特注のスイッチング電源の開発/設計・製造ならお任せください。

カスタム電源開発・設計 豆知識

2024.05.28

力率改善回路の方式

スイッチング電源の性能・スペックを表現する指標としては、入力電圧範囲・出力仕様・効率・力率・チャンネル数・電源サイズ・適用規格をはじめ、様々なものがあります。当記事では、これらの様々な指標の中で力率に焦点を当て、力率向上を実現する力率改善回路を詳しくご紹介します。

力率とは?

力率とは、入力供給電力が有効に働いた電力の割合を示すものです。一般に有効電力と呼ばれ、無効電力が入力供給電力の無効の割合となります。その無効電力の原因となるのは、電源内部入力のコイルやコンデンサの影響です。

・交流電圧に対して、コイルの場合、入力電流が90°遅れる
・交流電圧に対して、コンデンサの場合、入力電流が90°進む

これは、位相のズレによるもので、ズレが大きいほど力率が悪化するのです。

力率改善の原理

上述の通り、電源装置は入力平滑コンデンサにより入力電流が進む傾向にあります。簡易的な改善として入力ラインにコイルを挿入、調整し位相改善をするなどの方法があります。根本的に力率を改善するには、位相ズレを補正、制御する力率改善回路を追加し、電流波形を正弦波に近づける必要があります。

力率が悪いと、電源高調波電流の波形歪等により、入力給電側や電源内部への様々な弊害が発生し送配電設備を損傷させるなどの問題が発生する可能性があります。

一般的な電源のコンデンサ入力型整流回路の入力電圧、電流波形を下記に示します。入力電流は入力電圧のピーク時に流れるだけであり、高調波電流成分が発生し、力率を低下させます。
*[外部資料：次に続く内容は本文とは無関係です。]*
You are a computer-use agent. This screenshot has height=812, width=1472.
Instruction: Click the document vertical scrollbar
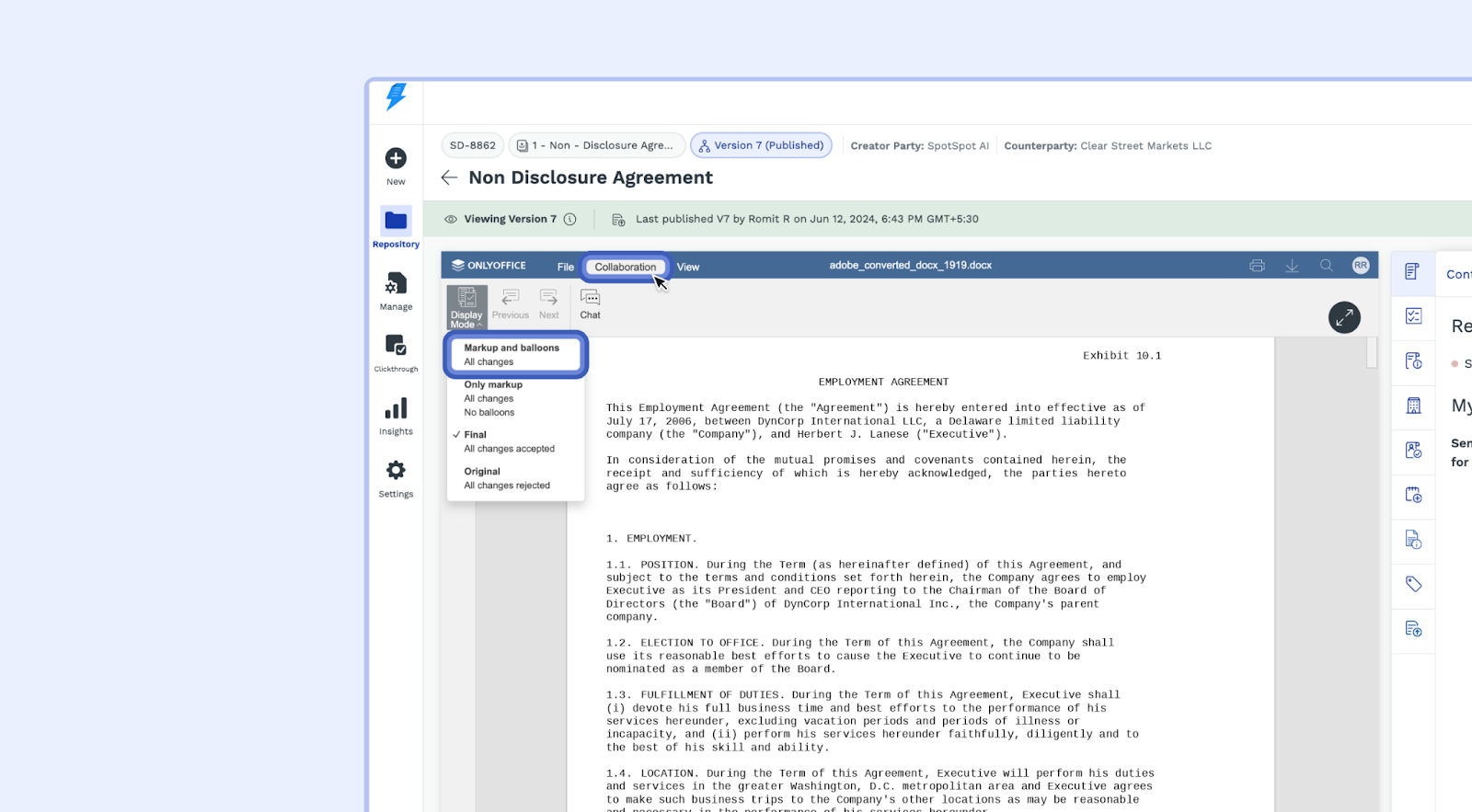[1371, 352]
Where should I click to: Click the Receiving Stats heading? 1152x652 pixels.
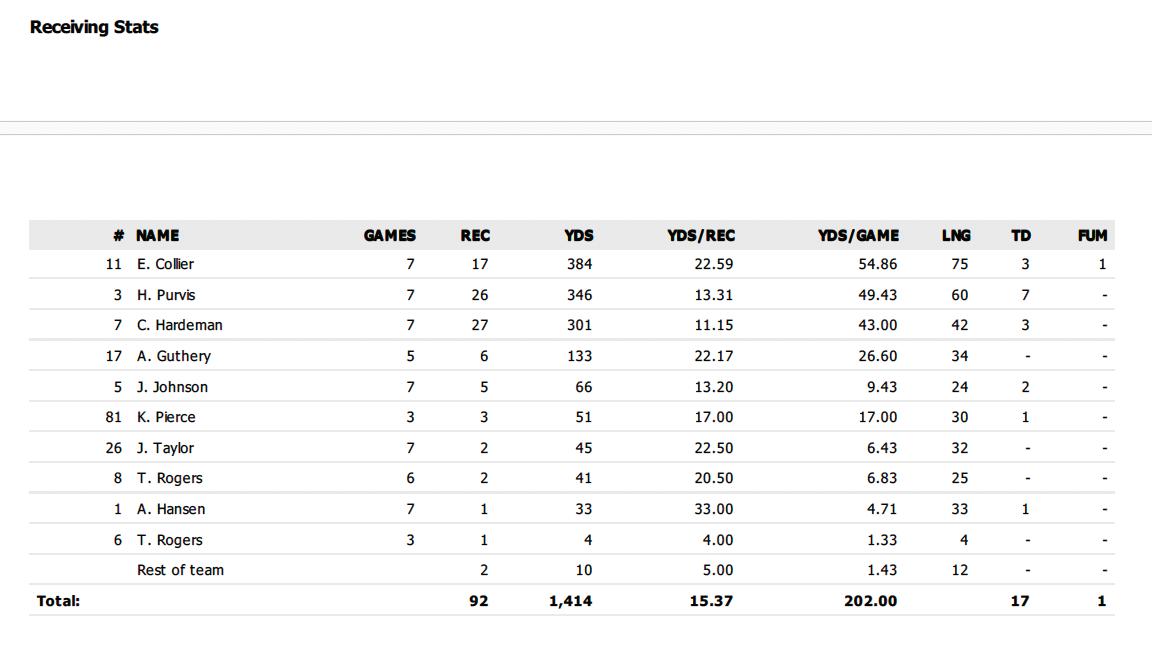pos(94,27)
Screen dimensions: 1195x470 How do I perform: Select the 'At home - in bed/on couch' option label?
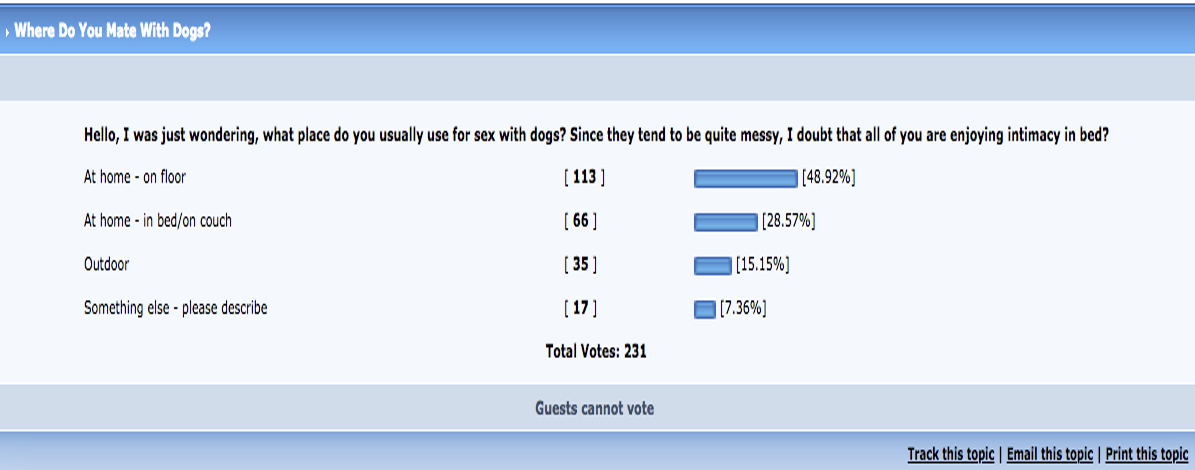pyautogui.click(x=158, y=222)
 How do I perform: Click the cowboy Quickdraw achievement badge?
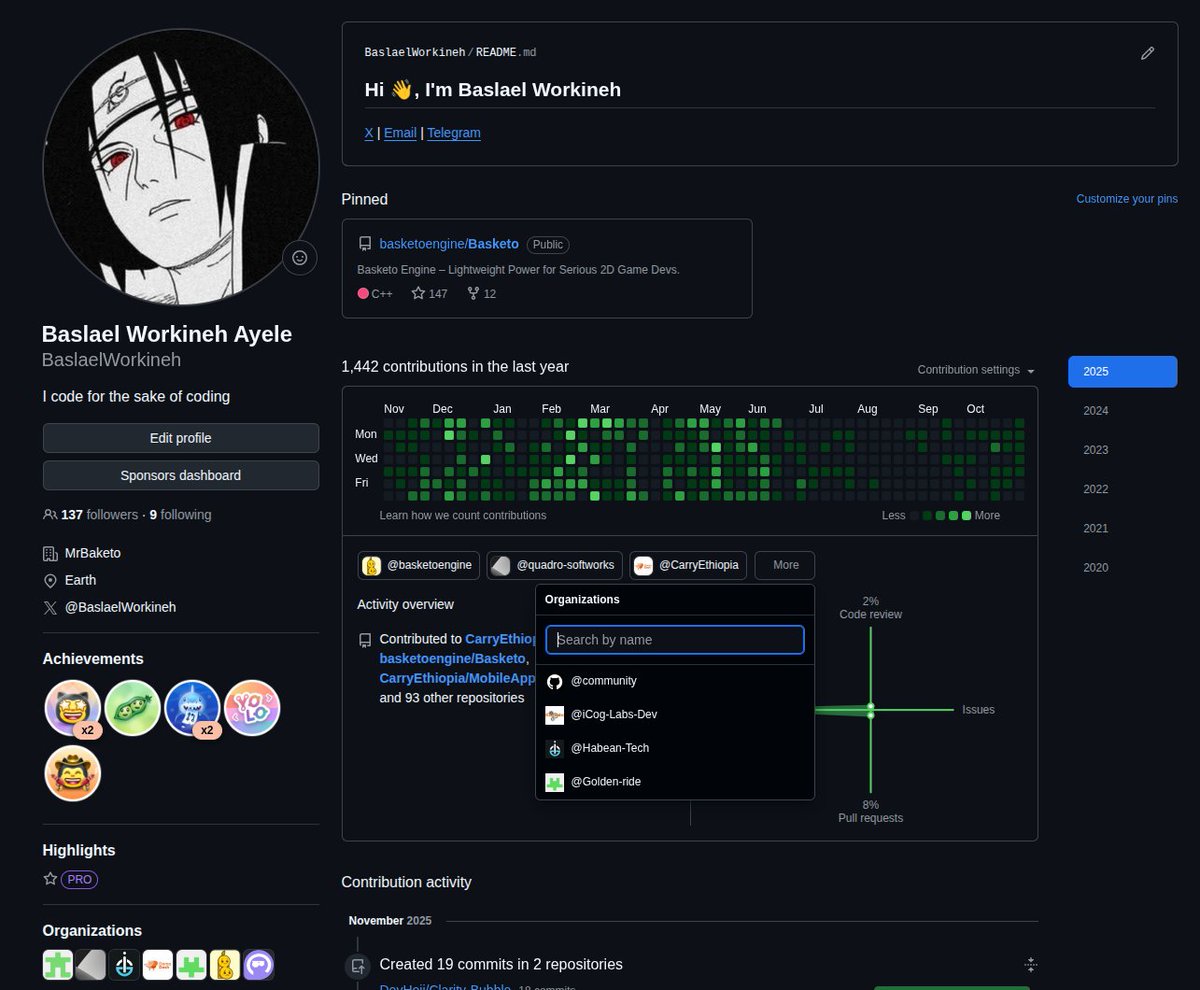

力率改善とは、電圧波形と電流波形の位相ズレの改善することです。電流波形を制御して電圧波形と同相に近づければ力率は理想の1となります。

 

力率改善回路(PFC回路)

この力率を改善するために用いられるのが、力率改善回路(PFC回路)です。この力率改善回路の方式は大きく下記に分類されます。

簡易的

1.パッシブ方式
→電源に直列にリアクトルを挿入するタイプ

2.部分スイッチング方式
→倍電圧整流回路とともに併用されるタイプ

電流制御

3.スイッチング方式

①連続通電モード(CCM)
→スイッチング用リアクトルへの電流を連続して通電するタイプ

②臨界通電モード(CRM)
→電流がゼロのときスイッチングデバイスをターンオンするタイプ

③不連続通電モード(DCM)
→通電電流がいったん途切れる不連続タイプ

ここでは、電流制御によるスイッチング方式に焦点を当てます。各力率改善回路の電圧波形と電流波形の関係は下図の通りです。

①連続通電モード

②臨海通電モード

③不連続通電モード

電流制御によるスイッチング方式における特徴は下表となります。

電流制御モード 出力容量 制御方法 特長
連続通電モード 300W以上 パルス幅変調 周波数は固定のままパルス幅を 変化させて出力電圧を制御する方法
・通電電流のリップルが小さい
・電流ピーク値が小さい
・パルス幅変調のため、スイッチング素子 の損失が大きい
・インダクタンスが大きい
臨界通電モード 200W程度 パルス周波数変調 パルス幅は固定のまま周波数を 変化させて出力電圧を制御する方法
・通電電流のリップルが大きい
・電流ピーク値が大きい
・ゼロ電流スイッチングのため、損失が小さい
・インダクタンスが小さい
・スイッチング周波数変調のため、ノイズが大きい
不連続通電モード 100W程度 パルス周波数変調 パルス幅は固定のまま周波数を 変化させて出力電圧を制御する方法
・通電電流のリップルが大きい
・電流ピーク値が大きい
・ゼロ電流スイッチングのため、損失が小さい
・インダクタンスが小さい
・インダクタ電流が小さい
・スイッチング周波数変調のため、ノイズが大きい

基本的には、出力容量に応じて、どの方式にするか決定します。ただし、求める用途に沿って、メリット、デメリットを考慮しながら、選定することも重要です。ちなみに、制御ICは国内外で数多く市販されておりますので、是非一度お試しください。